Regulation of Somatostatin Receptor Expression by Glucocorticoids
The observation that SS and the sst2-preferring SSA octreotide do not inhibit circulating ACTH levels in patients with untreated CD [27,28], in combination with the inhibitory effects of SS on ACTH levels in patients with adrenal insufficiency (Addison’s disease) [16] and Nelson’s syndrome [27,29], suggests that glucocorticoids have a negative regulatory role on the expression of sst receptors, particularly sst2, and indicates that SS is a potent inhibitor of ACTH secretion in patients with elevated ACTH levels due to a lack in steroid feedback. Downregulation of SS-binding sites on AtT20 corticotropic tumor cells was previously shown by Schonbrunn [30]. More recently, we found that dexamethasone treatment of AtT20 cells induced a significant suppression of sst2 mRNA expression, whereas sst5 mRNA expression was not significantly affected [25]. Moreover, the number of binding sites for the sst2-preferring SSA octreotide was lowered by 72% by dexamethasone treatment, whereas the total number of binding sites for SS-14 was lowered only by 17%. These data suggest that the sst5 protein expression, compared with sst2, is more resistant to downregulation by glucocorticoids. The functional consequence of this effect was further underlined by the observation that the effects of octreotide on CRH-induced ACTH secretion by AtT20 cells were abolished by dexamethasone treatment, whereas pasireotide potently suppressed CRH-induced ACTH secretion, even in the presence of 10 nM dexamethasone (fig. 2) [25].
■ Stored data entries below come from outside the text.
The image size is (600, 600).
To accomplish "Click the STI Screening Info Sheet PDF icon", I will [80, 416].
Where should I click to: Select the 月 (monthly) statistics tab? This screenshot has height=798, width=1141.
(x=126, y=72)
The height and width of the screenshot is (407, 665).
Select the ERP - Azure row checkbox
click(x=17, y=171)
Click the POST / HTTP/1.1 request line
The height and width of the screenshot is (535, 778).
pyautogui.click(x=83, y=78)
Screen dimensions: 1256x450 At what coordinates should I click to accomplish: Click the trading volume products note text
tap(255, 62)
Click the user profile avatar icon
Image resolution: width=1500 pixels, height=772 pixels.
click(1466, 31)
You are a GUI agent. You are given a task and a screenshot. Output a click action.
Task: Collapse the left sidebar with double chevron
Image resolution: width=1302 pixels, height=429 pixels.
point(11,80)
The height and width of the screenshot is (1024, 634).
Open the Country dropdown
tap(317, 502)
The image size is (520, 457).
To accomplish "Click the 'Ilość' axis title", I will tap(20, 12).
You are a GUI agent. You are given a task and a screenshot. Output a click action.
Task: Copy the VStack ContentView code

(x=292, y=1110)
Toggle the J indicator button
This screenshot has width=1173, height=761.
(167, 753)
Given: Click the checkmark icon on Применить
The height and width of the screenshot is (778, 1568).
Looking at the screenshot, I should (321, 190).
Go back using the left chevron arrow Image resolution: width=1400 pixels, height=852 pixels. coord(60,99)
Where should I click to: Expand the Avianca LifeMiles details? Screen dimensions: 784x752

In conclusion, sst2 receptor expression on corticotropic adenoma cells is downregulated by glucocorticoids, whereas sst5 receptor expression is less sensitive to this downregulation. These data may form an explanation for the low sst2 and relatively high sst5 expression levels in corticotropic adenomas of patients with CD. Moreover, these observations may explain the lack of efficacy of sst2-preferring SSA in patients with CD and suggest an enhanced potency of sst2–sst5 targeting SSA on ACTH secretion by corticotropic adenomas.
Outlook
The observation that sst5 receptors are expressed at significant levels in human corticotropic adenomas, together with the more important role of sst5, compared with sst2, in the regulation of tumoral ACTH secretion, has initiated clinical trials testing the efficacy of the universal SSA pasireotide in patients with CD. Promising results of a first phase II clinical study with pasireotide in CD have been recently reported [31]. On the basis of the potent inhibitory effect of glucocorticoids on sst2 expression in corticotropic adenoma cells, it can be hypothesized that lowering of circulating cortisol levels in patients with CD results in an upregulation of sst2 expression on the corticotropic adenoma, thereby further contributing to an ACTH-lowering effect of sst2–sst5 targeting SSA. This lowering of circulating cortisol in patients with recurrent or persisting CD may be achieved with sst2–sst5 targeting SSA, but also with dopamine D2 agonists, such as cabergoline, or with drugs inhibiting cortisol production at the adrenal level, such as ketoconazole. Corticotropic adenomas express D2 in about 70% of the cases [32] and cabergoline induces long-term normalization in approximately 40% of patients with CD unsuccessfully treated by surgery [33]. D2 mRNA receptor expression in corticotropic adenomas is significantly higher compared to sst5 and sst2 mRNA expression [21,23]. Interestingly, unlike sst2, but comparable to sst5, D2 receptor expression seems not under the negative regulatory control by glucocorticoids [34]. We recently found that biochemical remission can be achieved in 90% of patients with CD (n = 17) with pasireotide monotherapy (29%), with combined pasireotide-cabergoline treatment (in an additional 24%) and in another 35% with triple therapy with pasireotide, cabergoline and ketoconazole [[35], and this issue]. Therefore, a future approach for medical treatment of recurrent or persistent CD may involve combination therapy with drugs that have additive or potentiating effects.
Disclosure Statement
The authors have nothing to disclose.